I’ve been thinking a lot about words. The latest is a title that I realize no longer has any power. I’ve been trying to work out how to shift the power back into a word that has lost it. I’m not sure it’s possible.

Somehow it makes me think about who owns the words – not that owning words is technically possible but there are those that own the pipelines for disseminating those words. For example, I thought of this list  of the awards given for literature in 2013. One of them is a woman. Women appear in a very tiny percentage of reviews in the New York Times. The various structures that were created to deal with the imbalance of who owns the words are periodically plagued with “Why do we still need a separate prize for women?” Oh, that we didn’t.

I asked a friend what books he’d read if he had the time. It was a long list of very well respected writers and not one woman was on it. I don’t blame him for that one bit. If you want to find a woman on the list of well-known and well-respected writers, you’re probably going to be reaching pretty far back into history.

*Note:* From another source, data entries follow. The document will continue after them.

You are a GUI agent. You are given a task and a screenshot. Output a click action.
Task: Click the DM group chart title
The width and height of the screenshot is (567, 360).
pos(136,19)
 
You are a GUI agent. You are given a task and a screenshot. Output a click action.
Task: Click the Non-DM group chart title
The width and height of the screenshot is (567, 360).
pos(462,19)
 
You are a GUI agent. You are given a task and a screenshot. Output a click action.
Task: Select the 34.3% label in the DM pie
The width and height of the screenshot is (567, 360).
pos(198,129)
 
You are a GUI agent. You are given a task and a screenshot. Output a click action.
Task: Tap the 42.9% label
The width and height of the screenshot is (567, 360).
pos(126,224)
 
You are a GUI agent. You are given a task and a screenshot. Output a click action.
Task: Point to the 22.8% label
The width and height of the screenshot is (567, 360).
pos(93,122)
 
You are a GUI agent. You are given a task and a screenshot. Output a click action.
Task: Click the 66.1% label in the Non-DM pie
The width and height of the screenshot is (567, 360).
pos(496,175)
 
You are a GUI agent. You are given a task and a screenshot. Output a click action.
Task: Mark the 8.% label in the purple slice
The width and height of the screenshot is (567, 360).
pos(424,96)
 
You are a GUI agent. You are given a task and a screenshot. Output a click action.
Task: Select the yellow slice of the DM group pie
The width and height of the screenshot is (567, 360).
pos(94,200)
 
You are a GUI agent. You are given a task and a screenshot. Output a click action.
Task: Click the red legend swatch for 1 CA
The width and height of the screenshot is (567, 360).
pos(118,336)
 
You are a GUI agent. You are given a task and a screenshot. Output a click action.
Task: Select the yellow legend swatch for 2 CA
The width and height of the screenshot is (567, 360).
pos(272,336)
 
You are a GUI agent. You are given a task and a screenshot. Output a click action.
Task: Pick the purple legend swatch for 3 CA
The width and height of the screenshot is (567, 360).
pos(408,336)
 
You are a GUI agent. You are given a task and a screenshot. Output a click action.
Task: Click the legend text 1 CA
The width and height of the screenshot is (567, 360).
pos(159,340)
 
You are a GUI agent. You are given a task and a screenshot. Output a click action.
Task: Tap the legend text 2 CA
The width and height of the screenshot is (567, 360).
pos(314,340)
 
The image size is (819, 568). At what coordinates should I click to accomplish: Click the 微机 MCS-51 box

This is not to say that there aren’t well-respected writers in the current moment. I can name ten right now off the top of my head (Jeannette Winterson, AS Byatt, Alice Walker, Toni Morrison, Tea Albrecht, Jennifer Egan, Amy Tan, Jeanette Walls, Sarah Waters, Erin Morgenstern, Diane Setterfield) Or well known (JK Rowling, Charlaine Harris, Sue Grafton, etc) but somehow the lady writers don’t tend to qualify as Literature. They’re not Thomas Pynchon or Dom Delillo. Ladies don’t own the words. We’re just renting them somehow.

I think a lot about The Alphabet versus The Goddess. It might be bullshit. But it’s very interesting bullshit. It’s Shlain’s sense that the invention of the alphabet killed the Goddess – that is that the development of the written language (a left brained activity) created an imbalance of masculine energy, an abundance of left-brained linearity and cultures around the world became more patriarchal as they adopted the written word.

As a lover of the written word (and the read word and the spoken word) I hate this idea a little bit. I’d like to think of this language as my own. But it might not be.